Abstracts
Résumé
L’enseignement de la poésie doit-il s’orienter vers la perception de la « réussite » singulière, celle de la spécificité des textes et de leurs procédés propres ? Doit-il se fonder sur l’admiration et l’approbation ? Ou, au contraire, ne peut-il pas passer par la perception des conditions externes d’existence d’un langage qui procède par manipulation des possibles, s’y prêtant lui-même, à l’occasion ? Le présent article essaie de montrer la pertinence de la dernière option, en étudiant La guerre au Luxembourg (1916) de Blaise Cendrars, long poème narratif qui se démarque des discours sur la guerre de 1914, en les déplaçant, en transformant les regards sur l’événement. Les paroles des enfants se mêlent avec celles d’anonymes (combattants ou gens de l’arrière) et s’y fondent, rendant incertaine l’interprétation. On verra, par ailleurs, que les formes les plus répandues alors de la littérature sur la guerre s’y mirent, inversées. Un exemple d’utilisation immédiate et tronquée de ce poème dans un livre à la gloire des combattants donne toute la mesure de l’ironie latente du poème. Enfin, de ces « manipulations », que le texte opère et subit, peut se déduire une lecture poétique qui « peut être comprise non en soi, comme une essence, mais comme un moment de mise à l’épreuve du degré de vérité ou de validité des discours disponibles, comme une manière de contourner un objet de parole, de signaler le poids des conventions […] et que sa valeur tient en effet aussi à la circonstance ».
Abstract
Should the teaching of poetry be oriented towards the “successful” perception of the specificity of the text’s own practices. Should it be founded on admiration and approval? Or, on the contrary, could the teaching of a poem instead be based on a perception of language’s external conditions advancing by the manipulation of possibilities and lending itself on occasion to those possibilities? This article tries to show the pertinence of the second option through a study of Blaise Cendrars’ La guerre au Luxembourg (1916). By the displacement of common terms, this long narrative poem distances itself from the discourse surrounding the war of 1914 and thus transforms how the event is seen.
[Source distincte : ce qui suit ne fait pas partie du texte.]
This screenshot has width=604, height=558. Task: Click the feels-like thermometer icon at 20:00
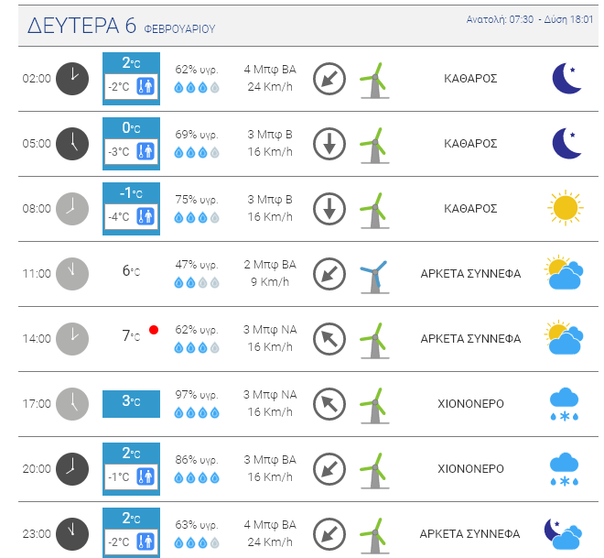pos(146,476)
Children’s words mix with those of anonymous voices (combatants, people behind the lines) and fuse, rendering interpretation uncertain. In addition, the reader sees the most clichéd forms of the period’s war literature presented, but from a reversed angle. An example of the poem’s immediate use in a truncated form is its presence in a book dedicated to the glory of the combatants that shows all the value of its latent irony. Finally, from the “manipulations” that the text carries out and has suffered is inferred a poetic reading that “can be understood not in itself as an essence, but as a probationary moment for the available ways of speaking, for their degree of truth or validity, as a manner to by-pass a speech object, to signal the weight of convention […], and that its value is due in effect also to its situation.”